Entidade manifesta indignação com avanço da proposta e defende maior debate no Congresso, com análise técnica dos impactos e discussão de medidas compensatórias


Por Redação Diário dos Campos
Câmara dos Deputados após votação do fim da escala 6x1

Texto da proposta foi aprovado pela Comissão Especial e em plenário nesta quarta (Foto: Bruno Spada/Câmara dos Deputados)

Câmara dos Deputados após votação do fim da escala 6x1
Texto da proposta foi aprovado pela Comissão Especial e em plenário nesta quarta (Foto: Bruno Spada/Câmara dos Deputados)

A Federação das Indústrias do Paraná (Fiep) manifesta indignação com a aprovação, pela Câmara dos Deputados, na última semana, da proposta de redução da jornada de trabalho. Para a entidade, a medida avança de forma açodada, sem diálogo adequado com o setor produtivo e sem considerar, de maneira responsável, os impactos econômicos e sociais já apontados por estudos técnicos apresentados por entidades empresariais.

Com o texto aprovado, o Brasil pode sofrer, já em 2027, uma queda de 1,9% em seu PIB, com a demissão de mais de 1,3 milhão de empregados. Os dados fazem parte de um estudo realizado pela própria Fiep, em conjunto com a Tendências Consultoria.

A Federação alerta que a redução compulsória da jornada, sem ganho correspondente de produtividade e sem medidas compensatórias claras, tende a elevar custos operacionais, reduzir a competitividade das empresas e pressionar inclusive a geração de empregos formais. Os impactos serão ainda mais severos para a indústria, especialmente em segmentos intensivos em mão de obra, com operação contínua e margens reduzidas.

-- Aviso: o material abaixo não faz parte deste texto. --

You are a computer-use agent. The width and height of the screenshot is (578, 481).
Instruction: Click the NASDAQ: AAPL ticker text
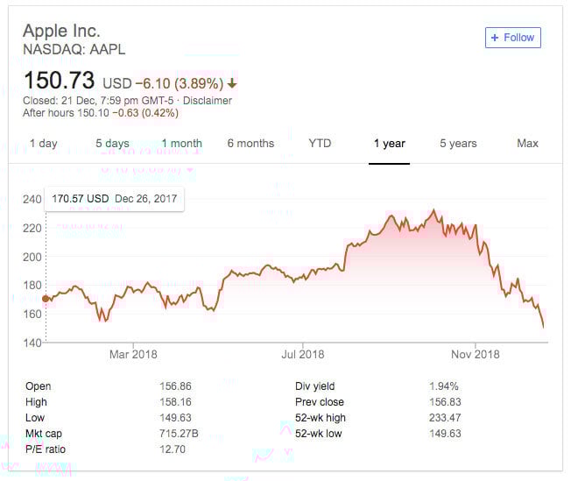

A Fiep também entende que uma transição de apenas um ano para a redução da jornada de trabalho, conforme previsto no texto aprovado, é absolutamente insuficiente para que os diferentes setores produtivos consigam se reorganizar e se adaptar de forma responsável a uma mudança tão impactante.

A entidade reforça, ainda, que uma mudança uniforme desconsidera a diversidade dos setores produtivos brasileiros. Por isso, defende que ajustes relacionados à jornada e às escalas de trabalho sejam tratados prioritariamente por meio da negociação coletiva, instrumento mais adequado para respeitar as particularidades de cada atividade econômica, garantindo flexibilidade, segurança jurídica e equilíbrio nas relações de trabalho.

Diante desse cenário, a Federação espera que o Senado Federal rejeite a proposta nos moldes atuais ou, ao menos, que se garanta uma transição responsável, de no mínimo 4 anos, para redução até 40 horas semanais. Para a Fiep, o Brasil precisa de políticas que fortaleçam produtividade, competitividade e segurança para investir – e não de decisões tomadas visando obtenção de ganhos eleitorais, sem responsabilidade e sem qualquer compromisso com o futuro do país.